My point about the win percentages can be illustrated similarly, starting at any round rank level translate that to Glicko2 (via the log scale) now draw the gaussian shaped probability weight function that Glicko2 gives for the players actual rank, also mark out rank boundaries above and below (via the log scale). It is the case that Glicko2 thinks it’s more likely the player is a rank below rather than a rank above where they are ranked (the weight is higher at this rank point). That’s what I mean in terms of players playing below their rank, by another description. In other words if you switch a players rankings to kue/dan mode the ± value on those is a bit wrong (the + side is slightly smaller than the - side), if you switch it to Glicko2 mode its right.

In my observation its more likely the case that most kue/dan ranking systems there is not 1 stone difference between ranks across the rating scale. Smaller mistakes become much more often decisive at higher levels of play, while the handicap score difference remains fixed, so this should be obvious. In fact, if your rankings are not decided in handicap games then you need to go with win rates to determine rank (e.g rating) changes. The other thing about handicap is it shifts the gain/loss point for ratings between the players involved (a player who loses by 2.5 points with white at 1 handicap effectively won that game, they just didn’t quite perform up to the difference in rank which induced the handicap). This seems to fundamentally align better with a Fox type ranking system (I’ve seen it described as a league system) where you can be playing at an advantage against slightly higher ranks and then rank up and it becomes a question of can you now play even with those ranks. Even on Fox however win rates in even games are obviously more influential than handicap games, so there probably isn’t a 1 stone difference between ranks on Fox either.

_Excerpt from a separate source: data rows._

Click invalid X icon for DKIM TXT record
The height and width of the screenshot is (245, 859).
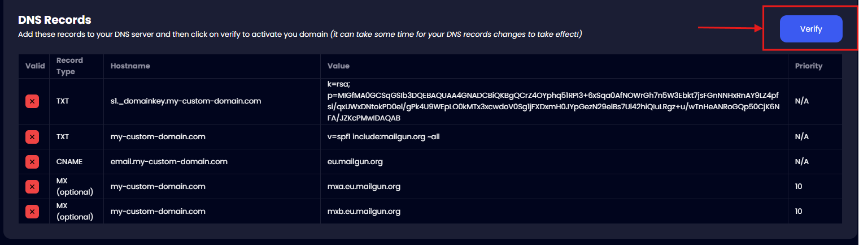[x=32, y=101]
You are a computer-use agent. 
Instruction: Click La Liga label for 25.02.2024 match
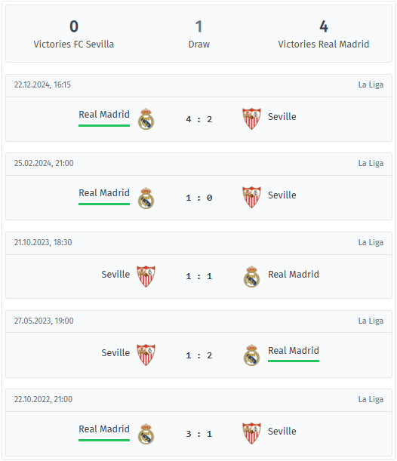(371, 163)
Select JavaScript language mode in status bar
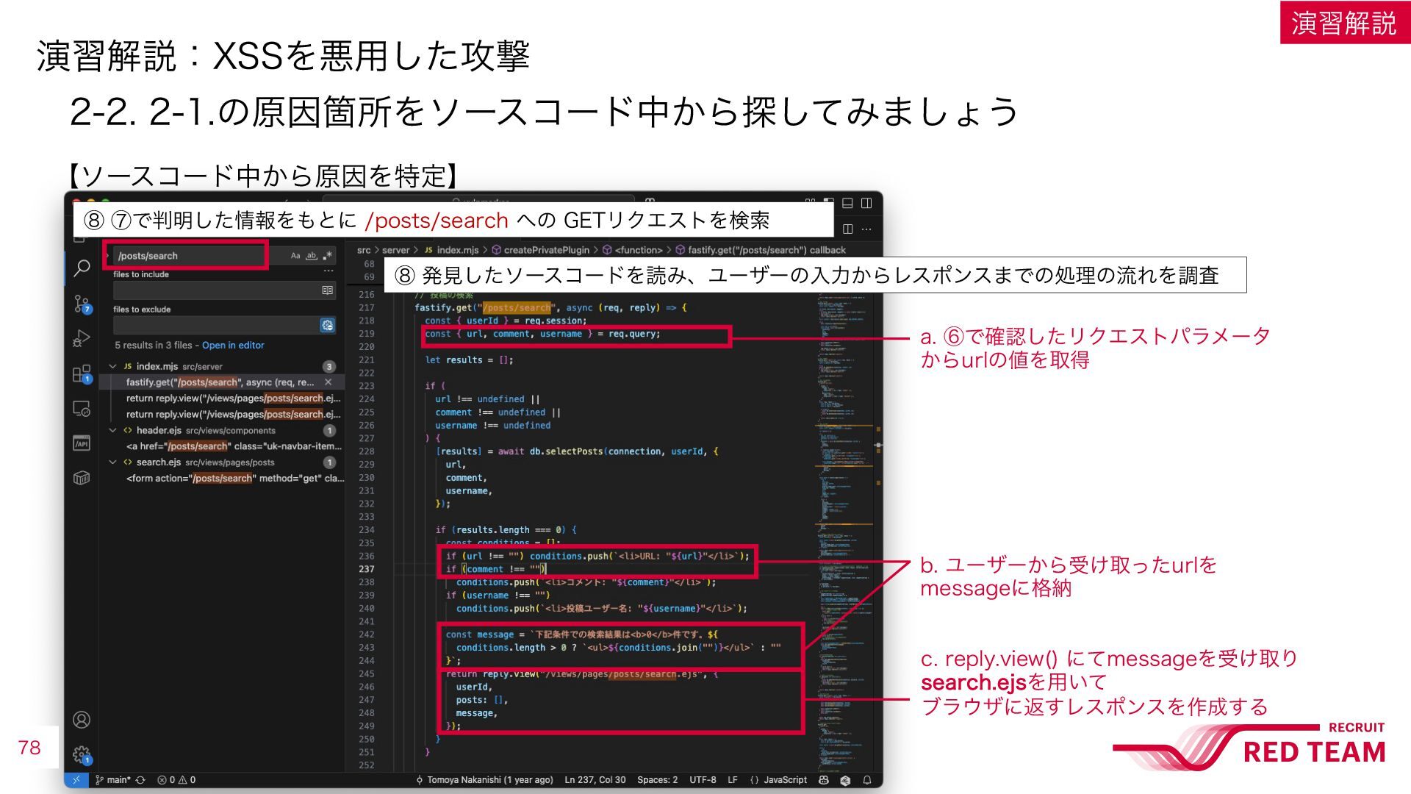This screenshot has height=794, width=1411. [x=785, y=780]
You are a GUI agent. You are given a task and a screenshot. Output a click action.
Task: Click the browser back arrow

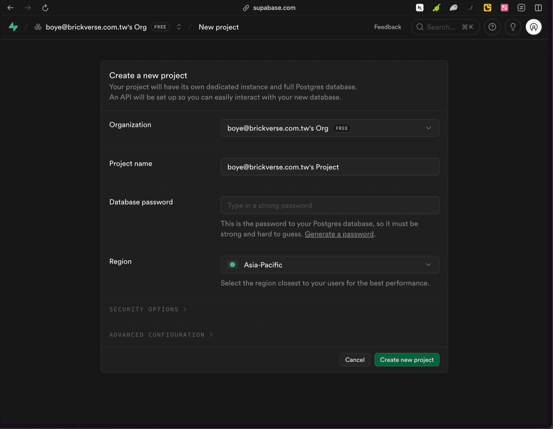pyautogui.click(x=11, y=8)
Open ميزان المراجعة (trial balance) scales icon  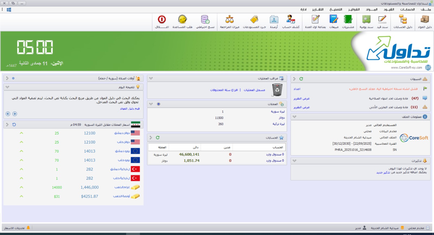[229, 22]
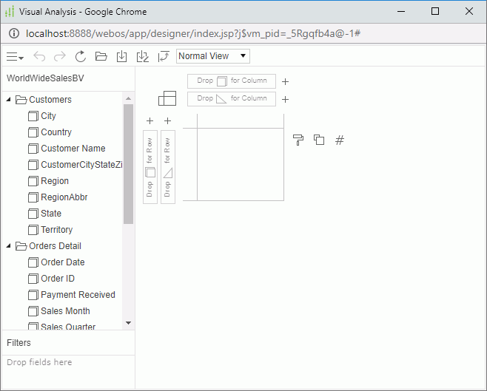
Task: Click plus above the first row drop zone
Action: click(x=150, y=120)
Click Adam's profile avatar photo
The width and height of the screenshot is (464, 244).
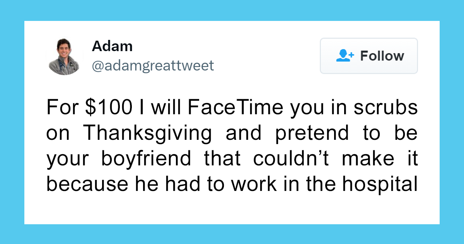tap(65, 55)
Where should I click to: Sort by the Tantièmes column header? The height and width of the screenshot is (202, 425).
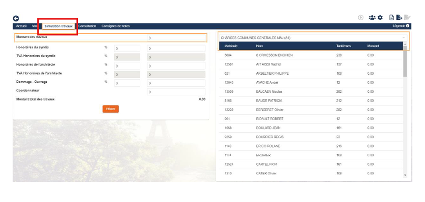344,46
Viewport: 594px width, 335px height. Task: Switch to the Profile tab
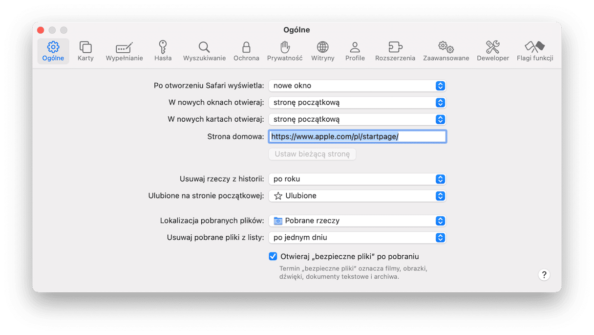355,51
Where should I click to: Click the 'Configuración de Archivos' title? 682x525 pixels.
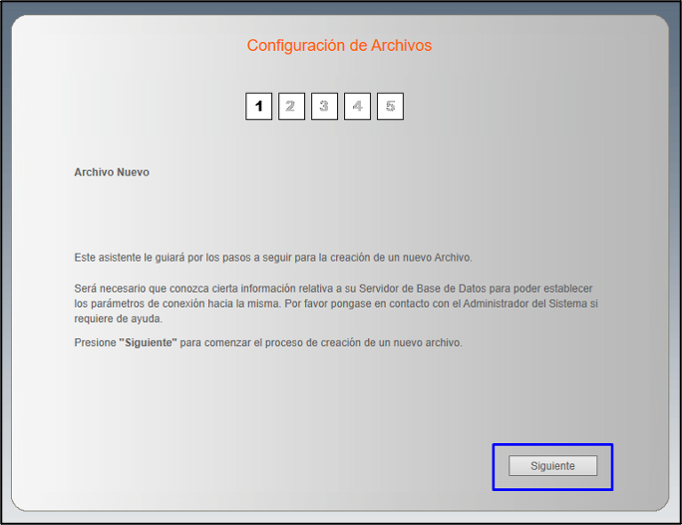point(339,46)
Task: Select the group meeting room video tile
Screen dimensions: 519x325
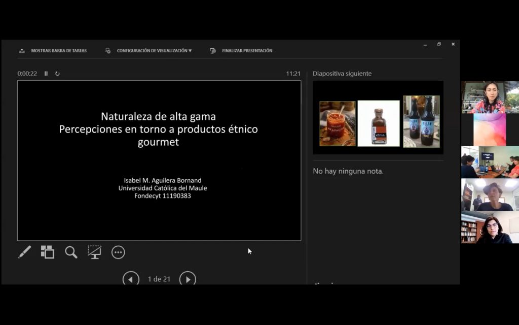Action: tap(490, 162)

Overall, I think it’s obviously fine for people to be playing handicap and rated handicap games, just the expectation that there is a 1 stone difference between ranks seems unrealistic and may be not aligned with how players find matching with players a rank up or rank down (even systems which describe players as playing at kue/dan ranks).

I think if there were no handicap games and no alignment to EGF/AGA, ranks would probably just be a cosmetic thing, they could be equally spaced (every 100 rating points) or whatever you want.

Because one would want to match chance of winning with n stone handicap with certain differences in rating, you get certain intervals carved out like the logarithmic mapping and we’ve ended up with unequal spacing. Then there might be some shifting and tweaking to match EGF/AGA around 1dan level.

Probably that part is fine in theory.

One possible way deflation (or inflation) might come about is from how you update the players ratings after a handicap game.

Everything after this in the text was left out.